Microsoft was already a major investor. It contributed more than $50 million of Groove's $155 million funding. Sale terms weren't disclosed.

Despite Ozzie's association with Notes and IBM, Groove products are closely linked to Microsoft's. Programmers working with Groove use Microsoft's software tool kit, and Groove's software runs on Windows PCs.

Groove also works on networks with both Microsoft and non-Microsoft equipment. Gates said its ability to integrate into existing networks is "one thing we're really excited about."

The merger seemed to be well received by companies developing and selling Groove-based products, said Andy Swarbrick, chief executive of PopG, a Groove partner in Oxford, England.

"Only time will tell, but I feel it has a good chance of actually really exciting the whole Groove marketplace," he said.

Groove, which employs about 200 people and started in 1997, will stay in Beverly, Mass., giving Microsoft its first development center in the region. Ozzie won't relocate but he'll serve on Microsoft's leadership team.

The acquisition is the latest in a multiyear effort by Microsoft to add more communication and collaboration features to Office and broaden the product into a broad software platform like Windows. In addition to software applications, it now includes services, servers and programming tools, and it is cultivating a developer network.

Some analysts said Groove never fully lived up to its early hype but still won contracts with huge corporate and government customers.

Key assets include a military-grade security approval and contracts with the departments of Defense and Homeland Security. That approval is "fairly unique in the world of software," said Steven Sinofsky, senior vice president of Microsoft Office. "It's one of the assets that Groove really brings to bear."

The Homeland Security deal, announced last month, could eventually put Groove technology in computers used by police across the country, said David Scult, Groove president and chief operating officer.

One government project was a factor in the departure of an early Groove supporter.
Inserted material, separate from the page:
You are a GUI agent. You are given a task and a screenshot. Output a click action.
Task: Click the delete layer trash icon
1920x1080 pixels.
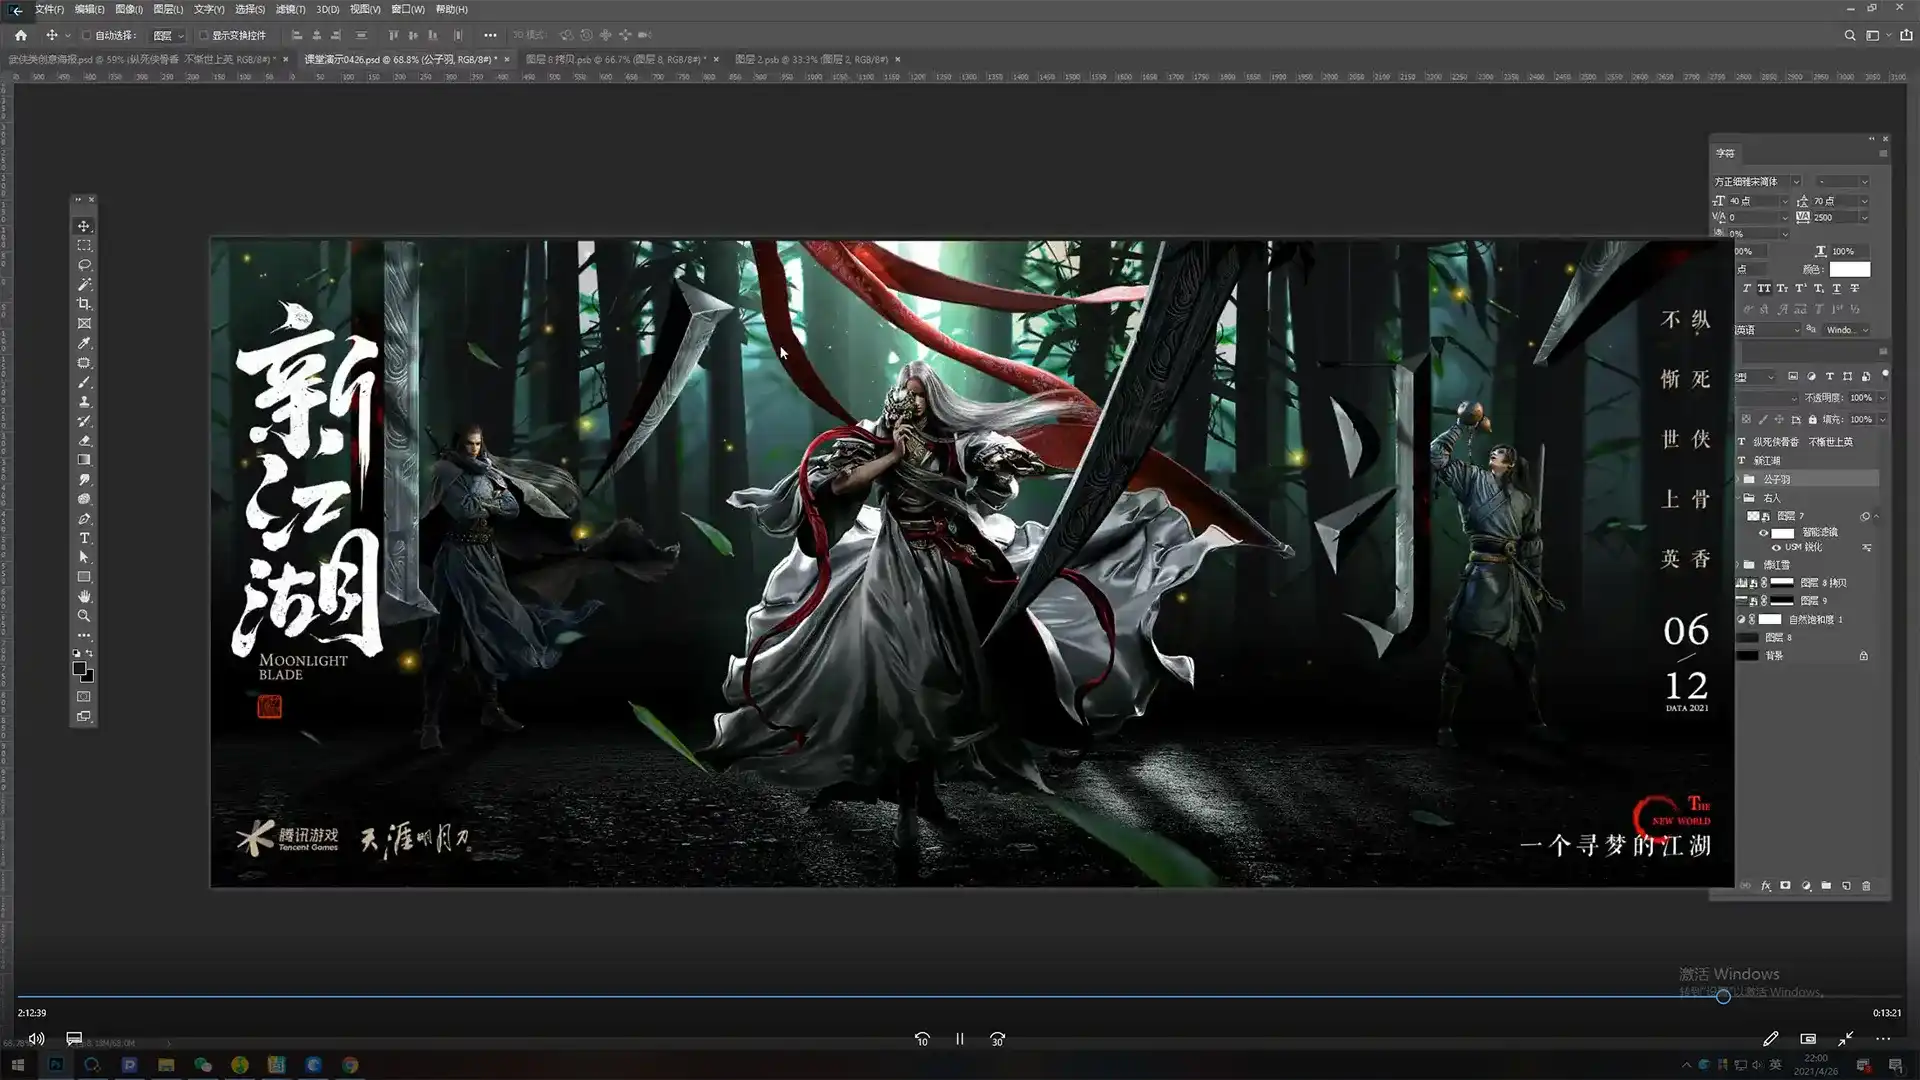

Lotus co-founder Mitch Kapor quit the Groove board in 2003, in part because of his objections to a federal monitoring system (later rejected by Congress) that Groove was involved with.

Kapor, now a leader in the open-source software movement, remained a shareholder and agreed to the Microsoft deal after Ozzie explained his reasoning — that Microsoft's offer was the best course to maintaining jobs in Massachusetts while allowing Groove to continue realizing its "bigger vision."

Kapor said Groove doesn't give Microsoft a lock on the market.

"Groove has had some significant adoption but, really, not in a mainstream kind of way," he said. "Most of the potential for collaboration has yet to be realized so I don't think anybody owns that or is even ahead."

Where Groove leads is in areas with little to no Internet connectivity, he said. That has given Groove customers such as the U.S. Army and disaster-relief organizations. Personnel can use the software to work on documents in the field, and their work automatically synchronizes with others whenever they reach a network connection.

But Groove has lately been "invisible," said Drew Brosseau, an analyst with S.G. Cowen in Boston.

"They were a hotter story about four years or five years ago than they are now," he said.